Saved data entries:
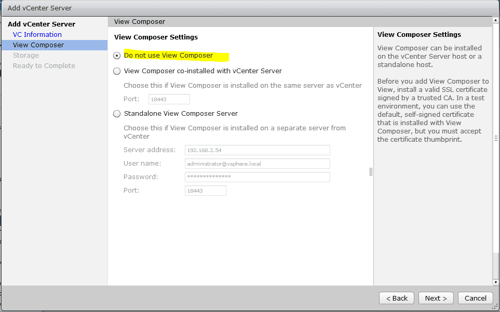Select the "Standalone View Composer Server" option
The width and height of the screenshot is (500, 312).
(117, 114)
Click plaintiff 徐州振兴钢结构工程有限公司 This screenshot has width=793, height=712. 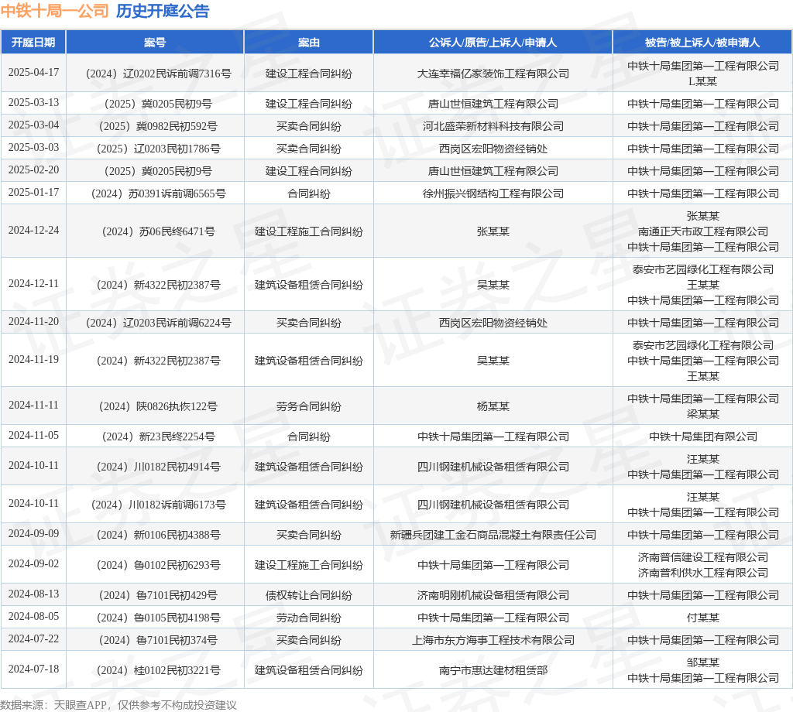(493, 193)
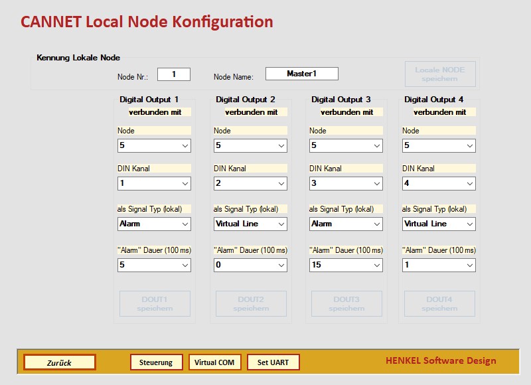Click the Locale NODE speichern button
Image resolution: width=531 pixels, height=385 pixels.
[x=439, y=74]
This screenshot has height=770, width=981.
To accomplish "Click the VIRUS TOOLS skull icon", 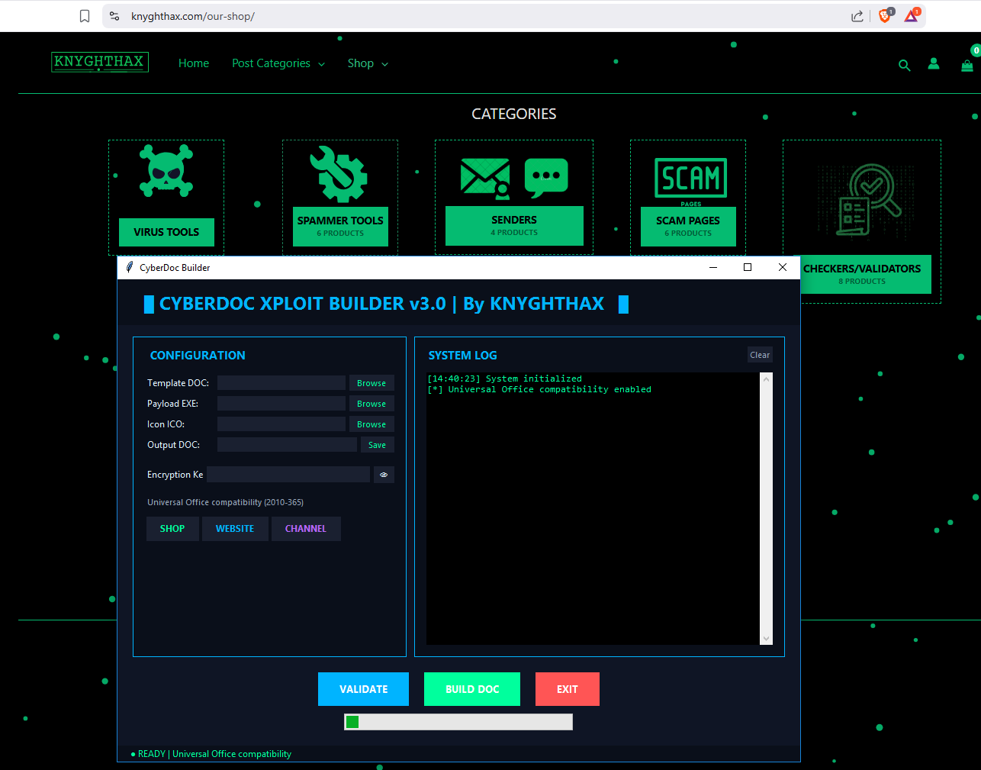I will 166,172.
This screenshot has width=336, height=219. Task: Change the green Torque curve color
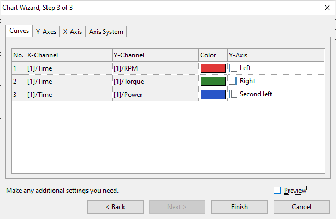[x=213, y=81]
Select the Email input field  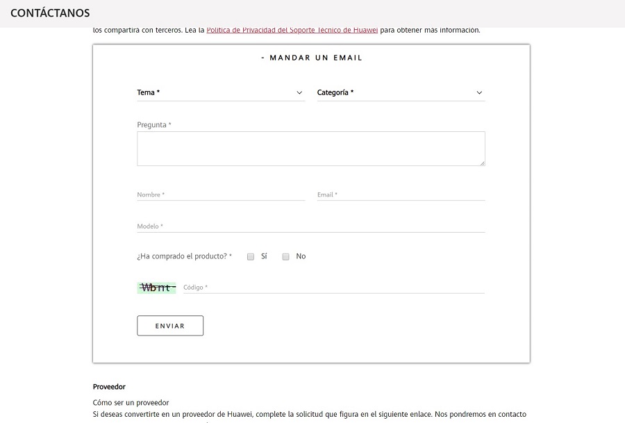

Instructions to follow: Print exactly the line containing "This screenshot has width=336, height=219." and every line after it through the final line above, and leave all pictures out.

Your solution:
This screenshot has width=336, height=219. Task: Change the green Torque curve color
[x=213, y=81]
Select the Email input field  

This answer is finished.